If a line comes after the one containing "Given: Open 经手人 picker ellipsis button", leave it out; copy every line before it, and that line too, exactly as written, starting from the first line of the entries.

(Stored data)
◇ ◇ ◇ ◇ ◇

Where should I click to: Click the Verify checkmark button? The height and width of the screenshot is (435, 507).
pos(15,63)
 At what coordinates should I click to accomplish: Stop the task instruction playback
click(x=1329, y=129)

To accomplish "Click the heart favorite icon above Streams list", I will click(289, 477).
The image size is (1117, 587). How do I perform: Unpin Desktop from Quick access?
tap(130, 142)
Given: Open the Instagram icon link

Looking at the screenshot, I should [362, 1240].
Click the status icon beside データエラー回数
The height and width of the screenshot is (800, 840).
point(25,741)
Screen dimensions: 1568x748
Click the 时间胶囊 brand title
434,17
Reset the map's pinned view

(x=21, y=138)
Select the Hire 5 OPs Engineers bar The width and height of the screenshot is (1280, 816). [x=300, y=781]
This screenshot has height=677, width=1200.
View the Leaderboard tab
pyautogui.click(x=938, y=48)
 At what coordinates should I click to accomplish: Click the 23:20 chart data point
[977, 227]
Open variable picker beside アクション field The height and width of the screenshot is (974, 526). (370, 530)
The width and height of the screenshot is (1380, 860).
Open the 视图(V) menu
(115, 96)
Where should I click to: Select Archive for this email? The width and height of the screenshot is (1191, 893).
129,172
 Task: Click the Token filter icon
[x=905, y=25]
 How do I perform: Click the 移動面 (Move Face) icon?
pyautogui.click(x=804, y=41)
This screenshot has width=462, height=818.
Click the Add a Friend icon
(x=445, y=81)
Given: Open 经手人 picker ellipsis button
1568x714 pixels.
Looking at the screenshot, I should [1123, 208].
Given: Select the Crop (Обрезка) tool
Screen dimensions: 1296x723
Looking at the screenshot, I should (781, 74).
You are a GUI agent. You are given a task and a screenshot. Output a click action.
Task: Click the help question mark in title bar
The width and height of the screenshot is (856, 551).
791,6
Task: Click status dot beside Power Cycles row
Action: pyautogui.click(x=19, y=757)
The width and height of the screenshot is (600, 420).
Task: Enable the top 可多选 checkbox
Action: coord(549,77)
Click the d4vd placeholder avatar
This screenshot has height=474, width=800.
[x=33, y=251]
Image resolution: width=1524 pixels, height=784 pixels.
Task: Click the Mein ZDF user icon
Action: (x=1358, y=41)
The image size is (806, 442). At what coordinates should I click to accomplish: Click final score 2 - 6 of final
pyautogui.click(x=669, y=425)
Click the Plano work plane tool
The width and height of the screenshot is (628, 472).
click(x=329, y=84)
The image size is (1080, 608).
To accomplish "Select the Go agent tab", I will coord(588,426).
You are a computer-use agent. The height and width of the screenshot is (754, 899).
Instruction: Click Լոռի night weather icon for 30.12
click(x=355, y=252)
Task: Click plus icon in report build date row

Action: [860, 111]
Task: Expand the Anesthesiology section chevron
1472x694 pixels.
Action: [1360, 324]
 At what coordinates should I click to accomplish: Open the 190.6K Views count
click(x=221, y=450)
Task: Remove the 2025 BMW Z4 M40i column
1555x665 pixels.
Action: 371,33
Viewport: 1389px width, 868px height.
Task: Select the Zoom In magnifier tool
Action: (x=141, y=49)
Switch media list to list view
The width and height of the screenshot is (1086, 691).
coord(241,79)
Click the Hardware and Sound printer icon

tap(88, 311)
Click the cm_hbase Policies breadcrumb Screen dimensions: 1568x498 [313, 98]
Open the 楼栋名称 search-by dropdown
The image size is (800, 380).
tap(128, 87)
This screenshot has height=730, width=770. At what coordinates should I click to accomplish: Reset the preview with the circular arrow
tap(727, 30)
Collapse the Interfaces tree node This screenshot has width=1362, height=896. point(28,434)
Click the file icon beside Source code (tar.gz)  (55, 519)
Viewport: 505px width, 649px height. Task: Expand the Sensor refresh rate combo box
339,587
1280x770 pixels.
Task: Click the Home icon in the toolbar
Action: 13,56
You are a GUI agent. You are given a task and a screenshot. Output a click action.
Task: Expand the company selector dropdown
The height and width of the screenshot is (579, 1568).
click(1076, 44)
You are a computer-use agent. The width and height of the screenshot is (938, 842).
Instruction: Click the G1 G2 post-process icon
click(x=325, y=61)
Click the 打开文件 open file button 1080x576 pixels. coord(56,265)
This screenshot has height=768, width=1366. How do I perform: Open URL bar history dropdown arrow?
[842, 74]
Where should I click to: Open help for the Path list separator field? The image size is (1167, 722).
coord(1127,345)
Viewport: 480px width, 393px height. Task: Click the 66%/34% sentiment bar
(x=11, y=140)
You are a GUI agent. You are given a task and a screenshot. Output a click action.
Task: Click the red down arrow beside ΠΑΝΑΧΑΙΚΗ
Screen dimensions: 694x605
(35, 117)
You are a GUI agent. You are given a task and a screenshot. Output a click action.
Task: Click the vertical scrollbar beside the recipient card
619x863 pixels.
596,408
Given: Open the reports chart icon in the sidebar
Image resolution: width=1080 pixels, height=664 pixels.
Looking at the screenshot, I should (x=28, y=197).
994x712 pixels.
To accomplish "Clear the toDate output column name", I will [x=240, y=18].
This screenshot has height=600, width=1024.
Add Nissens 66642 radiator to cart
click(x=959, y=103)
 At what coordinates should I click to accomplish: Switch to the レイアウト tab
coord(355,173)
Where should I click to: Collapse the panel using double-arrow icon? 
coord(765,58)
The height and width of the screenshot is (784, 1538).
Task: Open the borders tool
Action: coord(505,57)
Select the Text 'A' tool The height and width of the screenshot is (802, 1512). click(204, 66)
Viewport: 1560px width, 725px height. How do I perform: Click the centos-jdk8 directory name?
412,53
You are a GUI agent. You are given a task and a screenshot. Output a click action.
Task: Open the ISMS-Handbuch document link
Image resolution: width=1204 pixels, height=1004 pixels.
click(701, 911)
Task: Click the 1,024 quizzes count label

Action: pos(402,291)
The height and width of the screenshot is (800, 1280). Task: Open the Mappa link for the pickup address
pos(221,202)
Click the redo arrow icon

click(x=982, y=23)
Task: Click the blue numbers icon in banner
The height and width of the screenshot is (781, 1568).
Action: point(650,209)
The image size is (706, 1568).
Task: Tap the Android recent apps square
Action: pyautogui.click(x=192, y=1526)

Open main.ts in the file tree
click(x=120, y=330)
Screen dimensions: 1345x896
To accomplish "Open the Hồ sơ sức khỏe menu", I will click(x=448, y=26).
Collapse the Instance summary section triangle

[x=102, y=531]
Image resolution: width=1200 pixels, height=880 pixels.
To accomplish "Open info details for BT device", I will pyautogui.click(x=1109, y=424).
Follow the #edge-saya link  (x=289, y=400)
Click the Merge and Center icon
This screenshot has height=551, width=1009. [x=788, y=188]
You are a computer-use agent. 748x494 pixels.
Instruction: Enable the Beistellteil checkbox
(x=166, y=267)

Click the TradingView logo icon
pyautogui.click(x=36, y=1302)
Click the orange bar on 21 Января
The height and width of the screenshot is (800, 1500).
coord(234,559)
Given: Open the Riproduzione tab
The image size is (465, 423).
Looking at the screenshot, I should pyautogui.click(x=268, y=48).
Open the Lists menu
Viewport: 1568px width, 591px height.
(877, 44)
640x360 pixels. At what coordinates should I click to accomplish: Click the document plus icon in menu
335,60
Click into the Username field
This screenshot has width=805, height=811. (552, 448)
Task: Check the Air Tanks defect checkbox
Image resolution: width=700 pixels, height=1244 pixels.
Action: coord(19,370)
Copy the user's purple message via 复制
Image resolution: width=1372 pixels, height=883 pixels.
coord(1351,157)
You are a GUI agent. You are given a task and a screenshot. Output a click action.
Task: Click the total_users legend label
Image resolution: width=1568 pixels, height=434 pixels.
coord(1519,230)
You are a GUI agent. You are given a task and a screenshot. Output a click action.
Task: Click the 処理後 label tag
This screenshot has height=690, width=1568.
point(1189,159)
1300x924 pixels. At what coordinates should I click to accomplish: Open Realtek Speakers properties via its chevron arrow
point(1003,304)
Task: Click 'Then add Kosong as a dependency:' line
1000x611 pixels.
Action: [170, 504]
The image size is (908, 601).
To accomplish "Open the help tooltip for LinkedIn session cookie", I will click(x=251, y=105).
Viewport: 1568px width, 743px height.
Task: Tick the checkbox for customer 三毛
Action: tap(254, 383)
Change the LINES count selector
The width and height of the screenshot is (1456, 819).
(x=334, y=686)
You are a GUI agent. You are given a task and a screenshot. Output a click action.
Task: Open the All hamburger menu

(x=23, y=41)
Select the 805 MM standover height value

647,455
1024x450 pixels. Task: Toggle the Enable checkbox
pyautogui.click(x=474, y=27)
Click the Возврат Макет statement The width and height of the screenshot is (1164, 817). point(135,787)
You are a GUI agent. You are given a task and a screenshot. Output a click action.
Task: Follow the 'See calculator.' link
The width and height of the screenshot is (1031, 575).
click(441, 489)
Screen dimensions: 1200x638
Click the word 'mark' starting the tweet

◇ ◇ ◇ ◇ ◇

#### [Response for this exercise]
Where should I click to: Click the Verify checkmark button? The height and width of the screenshot is (435, 507).
pos(15,63)
 At what coordinates should I click to accomplish: Stop the task instruction playback
click(x=1329, y=129)

To accomplish "Click the heart favorite icon above Streams list", I will click(289, 477).
The image size is (1117, 587). How do I perform: Unpin Desktop from Quick access?
tap(130, 142)
Given: Open the Instagram icon link

Looking at the screenshot, I should [362, 1240].
Click the status icon beside データエラー回数
The height and width of the screenshot is (800, 840).
point(25,741)
Screen dimensions: 1568x748
Click the 时间胶囊 brand title
434,17
Reset the map's pinned view

(x=21, y=138)
Select the Hire 5 OPs Engineers bar The width and height of the screenshot is (1280, 816). [x=300, y=781]
This screenshot has height=677, width=1200.
View the Leaderboard tab
pyautogui.click(x=938, y=48)
 At what coordinates should I click to accomplish: Click the 23:20 chart data point
[977, 227]
Open variable picker beside アクション field The height and width of the screenshot is (974, 526). (370, 530)
The width and height of the screenshot is (1380, 860).
Open the 视图(V) menu
(115, 96)
Where should I click to: Select Archive for this email? The width and height of the screenshot is (1191, 893).
129,172
 Task: Click the Token filter icon
[x=905, y=25]
 How do I perform: Click the 移動面 (Move Face) icon?
pyautogui.click(x=804, y=41)
This screenshot has width=462, height=818.
Click the Add a Friend icon
(x=445, y=81)
Given: Open 经手人 picker ellipsis button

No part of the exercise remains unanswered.